A method for manufacturing an additively-manufactured object includes a depositing planning step of creating a depositing plan and a building step of repeatedly depositing the weld beads based on the depositing plan. The building step includes a frame portion building step of building a frame portion and an internal building step of building an internal building portion. The internal building step includes a pre-measurement process of measuring a shape of a base on which the weld bead layer is to be deposited, a deviation amount calculation process of creating a measured profile of the base based on the measured shape of the base, determining a planned profile of the base based on the depositing plan, and calculating a deviation amount of the measured profile with respect to the planned profile, and a pre-correction process of correcting a welding condition of the weld beads.

Description

    TECHNICAL FIELD
  • The present invention relates to a method for manufacturing an additively-manufactured object.
  • BACKGROUND ART
  • In recent years, needs for 3D printers as a means of production have been increasing, and especially as for application to metal materials, research and development have been carried out for practical use in the aircraft industry and the like.

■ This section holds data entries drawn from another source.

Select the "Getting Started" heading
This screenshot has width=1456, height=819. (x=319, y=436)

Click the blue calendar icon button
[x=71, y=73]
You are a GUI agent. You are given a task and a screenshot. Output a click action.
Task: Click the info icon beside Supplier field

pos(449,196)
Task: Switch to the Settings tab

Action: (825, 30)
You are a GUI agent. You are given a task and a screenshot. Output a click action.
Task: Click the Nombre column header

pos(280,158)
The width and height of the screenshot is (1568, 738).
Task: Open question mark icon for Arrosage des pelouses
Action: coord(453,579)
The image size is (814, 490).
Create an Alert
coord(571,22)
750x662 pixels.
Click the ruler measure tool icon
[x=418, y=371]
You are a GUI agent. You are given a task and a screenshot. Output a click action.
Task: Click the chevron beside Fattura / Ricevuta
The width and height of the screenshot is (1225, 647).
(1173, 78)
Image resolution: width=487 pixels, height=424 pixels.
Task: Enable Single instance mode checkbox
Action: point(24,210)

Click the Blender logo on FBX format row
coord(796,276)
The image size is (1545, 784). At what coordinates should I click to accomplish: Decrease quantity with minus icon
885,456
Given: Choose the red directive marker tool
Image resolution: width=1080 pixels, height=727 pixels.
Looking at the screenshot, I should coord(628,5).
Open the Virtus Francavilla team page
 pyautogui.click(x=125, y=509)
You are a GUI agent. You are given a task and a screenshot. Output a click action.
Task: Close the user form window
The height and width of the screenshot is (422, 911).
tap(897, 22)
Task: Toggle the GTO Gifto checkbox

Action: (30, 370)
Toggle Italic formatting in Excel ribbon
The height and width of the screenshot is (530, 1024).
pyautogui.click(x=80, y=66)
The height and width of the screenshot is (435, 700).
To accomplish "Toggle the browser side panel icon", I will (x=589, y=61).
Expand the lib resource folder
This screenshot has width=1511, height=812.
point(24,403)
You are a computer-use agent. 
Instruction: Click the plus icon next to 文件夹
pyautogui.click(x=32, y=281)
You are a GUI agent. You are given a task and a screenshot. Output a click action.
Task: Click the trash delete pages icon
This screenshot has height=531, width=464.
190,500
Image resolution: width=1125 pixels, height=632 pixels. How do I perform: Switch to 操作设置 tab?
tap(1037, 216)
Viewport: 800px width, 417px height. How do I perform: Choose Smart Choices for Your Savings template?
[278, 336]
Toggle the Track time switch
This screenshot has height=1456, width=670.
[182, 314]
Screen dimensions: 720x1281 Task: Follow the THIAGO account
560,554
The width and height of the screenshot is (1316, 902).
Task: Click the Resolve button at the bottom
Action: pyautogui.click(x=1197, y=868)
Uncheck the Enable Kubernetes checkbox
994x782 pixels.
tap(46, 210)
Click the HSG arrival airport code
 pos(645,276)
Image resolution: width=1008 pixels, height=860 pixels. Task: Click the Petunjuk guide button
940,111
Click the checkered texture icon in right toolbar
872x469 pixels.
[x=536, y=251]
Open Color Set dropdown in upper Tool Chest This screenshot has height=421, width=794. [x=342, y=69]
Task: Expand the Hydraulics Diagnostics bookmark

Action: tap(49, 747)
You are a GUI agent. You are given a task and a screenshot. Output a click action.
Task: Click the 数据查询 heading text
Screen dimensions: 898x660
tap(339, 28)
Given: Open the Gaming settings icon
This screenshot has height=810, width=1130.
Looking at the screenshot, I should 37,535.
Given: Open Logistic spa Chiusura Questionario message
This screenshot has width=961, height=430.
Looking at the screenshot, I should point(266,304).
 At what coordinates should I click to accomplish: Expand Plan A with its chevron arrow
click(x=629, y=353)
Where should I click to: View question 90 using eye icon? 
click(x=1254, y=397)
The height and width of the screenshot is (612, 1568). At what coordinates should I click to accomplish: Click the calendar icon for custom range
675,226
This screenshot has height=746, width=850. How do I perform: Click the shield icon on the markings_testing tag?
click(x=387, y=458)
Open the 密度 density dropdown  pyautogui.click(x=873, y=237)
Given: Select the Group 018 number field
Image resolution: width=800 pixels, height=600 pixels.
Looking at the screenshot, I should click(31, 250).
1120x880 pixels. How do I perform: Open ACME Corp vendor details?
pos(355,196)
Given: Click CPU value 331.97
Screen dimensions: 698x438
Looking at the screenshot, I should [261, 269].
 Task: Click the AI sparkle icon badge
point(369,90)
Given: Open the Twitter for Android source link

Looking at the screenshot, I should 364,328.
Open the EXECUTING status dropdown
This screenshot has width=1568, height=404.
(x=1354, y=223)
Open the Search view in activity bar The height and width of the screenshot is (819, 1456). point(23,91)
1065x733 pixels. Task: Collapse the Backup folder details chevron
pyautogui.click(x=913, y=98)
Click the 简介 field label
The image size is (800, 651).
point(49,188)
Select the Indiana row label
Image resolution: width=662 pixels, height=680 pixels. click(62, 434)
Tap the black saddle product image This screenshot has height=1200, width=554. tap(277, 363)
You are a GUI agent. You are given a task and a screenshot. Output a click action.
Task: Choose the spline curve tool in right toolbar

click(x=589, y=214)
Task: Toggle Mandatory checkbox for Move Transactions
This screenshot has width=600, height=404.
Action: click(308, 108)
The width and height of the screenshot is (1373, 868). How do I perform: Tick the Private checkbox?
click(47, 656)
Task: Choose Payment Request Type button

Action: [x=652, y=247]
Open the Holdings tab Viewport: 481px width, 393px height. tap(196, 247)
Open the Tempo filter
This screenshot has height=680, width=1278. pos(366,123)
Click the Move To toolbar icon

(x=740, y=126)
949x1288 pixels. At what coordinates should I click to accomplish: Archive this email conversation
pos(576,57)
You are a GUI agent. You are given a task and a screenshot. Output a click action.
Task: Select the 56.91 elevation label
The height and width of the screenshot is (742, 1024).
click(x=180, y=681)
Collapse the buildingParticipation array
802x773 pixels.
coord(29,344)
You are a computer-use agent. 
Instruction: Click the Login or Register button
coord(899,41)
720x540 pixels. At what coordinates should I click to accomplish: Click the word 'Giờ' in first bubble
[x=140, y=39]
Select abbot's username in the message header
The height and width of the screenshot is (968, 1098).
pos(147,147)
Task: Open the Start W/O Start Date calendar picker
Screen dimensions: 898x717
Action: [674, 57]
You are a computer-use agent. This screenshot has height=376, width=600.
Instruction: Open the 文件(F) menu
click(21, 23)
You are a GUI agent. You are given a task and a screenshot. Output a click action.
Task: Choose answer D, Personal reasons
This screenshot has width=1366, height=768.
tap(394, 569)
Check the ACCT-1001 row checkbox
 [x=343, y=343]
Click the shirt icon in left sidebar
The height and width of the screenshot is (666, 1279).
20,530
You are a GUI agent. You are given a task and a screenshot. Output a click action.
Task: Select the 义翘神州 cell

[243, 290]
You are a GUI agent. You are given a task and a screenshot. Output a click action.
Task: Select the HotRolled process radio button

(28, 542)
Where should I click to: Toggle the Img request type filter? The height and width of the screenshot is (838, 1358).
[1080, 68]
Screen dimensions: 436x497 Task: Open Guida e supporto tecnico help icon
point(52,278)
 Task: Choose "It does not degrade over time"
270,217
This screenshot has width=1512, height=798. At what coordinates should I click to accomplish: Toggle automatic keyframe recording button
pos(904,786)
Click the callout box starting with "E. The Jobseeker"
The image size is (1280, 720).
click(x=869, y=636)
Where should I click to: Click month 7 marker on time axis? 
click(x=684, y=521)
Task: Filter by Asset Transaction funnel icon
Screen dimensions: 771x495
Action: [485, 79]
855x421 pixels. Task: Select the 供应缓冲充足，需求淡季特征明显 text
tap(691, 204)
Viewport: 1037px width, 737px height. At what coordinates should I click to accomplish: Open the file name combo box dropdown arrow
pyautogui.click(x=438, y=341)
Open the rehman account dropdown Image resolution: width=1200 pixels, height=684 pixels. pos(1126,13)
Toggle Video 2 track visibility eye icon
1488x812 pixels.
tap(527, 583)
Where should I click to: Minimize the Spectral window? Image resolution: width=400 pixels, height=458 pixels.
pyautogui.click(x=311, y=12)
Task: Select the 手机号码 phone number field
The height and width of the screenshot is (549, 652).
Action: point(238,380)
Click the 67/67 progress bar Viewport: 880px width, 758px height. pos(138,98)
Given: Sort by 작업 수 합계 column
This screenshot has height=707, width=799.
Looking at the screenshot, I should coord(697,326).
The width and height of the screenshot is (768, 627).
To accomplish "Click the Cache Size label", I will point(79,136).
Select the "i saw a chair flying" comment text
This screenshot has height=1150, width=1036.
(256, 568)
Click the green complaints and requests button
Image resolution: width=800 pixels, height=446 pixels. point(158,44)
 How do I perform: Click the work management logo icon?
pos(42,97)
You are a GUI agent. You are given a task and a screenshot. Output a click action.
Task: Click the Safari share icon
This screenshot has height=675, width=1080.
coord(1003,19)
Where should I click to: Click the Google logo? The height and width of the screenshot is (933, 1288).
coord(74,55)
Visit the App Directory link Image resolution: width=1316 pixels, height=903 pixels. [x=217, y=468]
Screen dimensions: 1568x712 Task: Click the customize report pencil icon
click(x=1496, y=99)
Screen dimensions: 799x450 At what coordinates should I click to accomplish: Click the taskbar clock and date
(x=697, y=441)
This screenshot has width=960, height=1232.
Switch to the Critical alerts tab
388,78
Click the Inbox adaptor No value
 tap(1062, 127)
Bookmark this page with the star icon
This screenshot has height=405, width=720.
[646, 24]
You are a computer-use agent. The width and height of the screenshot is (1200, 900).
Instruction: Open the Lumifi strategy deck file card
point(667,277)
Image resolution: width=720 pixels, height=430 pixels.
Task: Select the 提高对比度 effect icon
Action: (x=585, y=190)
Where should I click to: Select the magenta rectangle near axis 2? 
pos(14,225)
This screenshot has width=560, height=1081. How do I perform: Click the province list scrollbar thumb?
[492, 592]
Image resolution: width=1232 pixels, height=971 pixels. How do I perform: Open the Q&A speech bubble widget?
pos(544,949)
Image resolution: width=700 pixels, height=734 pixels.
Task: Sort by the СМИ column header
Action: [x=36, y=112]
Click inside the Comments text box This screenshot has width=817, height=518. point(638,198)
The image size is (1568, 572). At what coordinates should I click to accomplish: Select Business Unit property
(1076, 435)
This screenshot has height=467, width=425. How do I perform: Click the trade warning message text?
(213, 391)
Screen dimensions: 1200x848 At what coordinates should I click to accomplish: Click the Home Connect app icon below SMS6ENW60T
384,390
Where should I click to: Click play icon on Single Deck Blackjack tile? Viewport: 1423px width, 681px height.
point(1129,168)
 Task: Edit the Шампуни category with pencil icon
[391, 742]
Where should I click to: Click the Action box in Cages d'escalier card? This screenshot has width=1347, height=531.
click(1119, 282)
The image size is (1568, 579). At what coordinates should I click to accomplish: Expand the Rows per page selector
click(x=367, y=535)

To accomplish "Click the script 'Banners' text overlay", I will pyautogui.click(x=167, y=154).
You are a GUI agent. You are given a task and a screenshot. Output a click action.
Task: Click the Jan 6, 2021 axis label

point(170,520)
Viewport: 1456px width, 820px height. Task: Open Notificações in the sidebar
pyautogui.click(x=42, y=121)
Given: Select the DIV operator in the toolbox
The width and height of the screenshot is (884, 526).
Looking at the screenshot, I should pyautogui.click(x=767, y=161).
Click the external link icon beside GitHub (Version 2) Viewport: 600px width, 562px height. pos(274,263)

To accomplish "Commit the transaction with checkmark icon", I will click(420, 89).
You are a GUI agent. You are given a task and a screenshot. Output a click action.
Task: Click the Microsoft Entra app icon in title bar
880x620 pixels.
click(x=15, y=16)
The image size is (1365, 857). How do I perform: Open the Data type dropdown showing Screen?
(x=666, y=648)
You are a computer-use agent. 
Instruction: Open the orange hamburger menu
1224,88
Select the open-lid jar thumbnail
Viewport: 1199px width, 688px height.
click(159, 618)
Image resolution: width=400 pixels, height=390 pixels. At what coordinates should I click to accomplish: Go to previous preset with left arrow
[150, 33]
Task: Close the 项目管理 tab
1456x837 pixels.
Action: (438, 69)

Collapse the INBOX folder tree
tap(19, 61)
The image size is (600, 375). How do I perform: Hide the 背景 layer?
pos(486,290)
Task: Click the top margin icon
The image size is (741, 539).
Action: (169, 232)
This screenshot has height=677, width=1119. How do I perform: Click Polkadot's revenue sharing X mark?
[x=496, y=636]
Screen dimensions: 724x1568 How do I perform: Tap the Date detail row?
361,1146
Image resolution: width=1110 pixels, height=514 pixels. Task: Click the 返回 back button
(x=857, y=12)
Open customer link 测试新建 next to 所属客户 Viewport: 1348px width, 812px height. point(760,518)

A 3D printer using a metal material is configured to melt a metal powder or a metal wire by using a heat source such as a laser or an arc, and deposit the molten metal to manufacture an additively-manufactured object.
  • As a technique for manufacturing such an additively-manufactured object by welding, Patent Literature 1 discloses that a contour portion and a fill portion surrounded by the contour portion are built under different welding conditions.
  • Patent Literature 2 describes a method of adjusting a target position of a welding torch, a welding current, a welding voltage, and the like by measuring a shape of a weld bead that is already welded with a laser sensor in real time, and selecting a welding condition from a database according to the measured bead shape when an iron column for construction is welded.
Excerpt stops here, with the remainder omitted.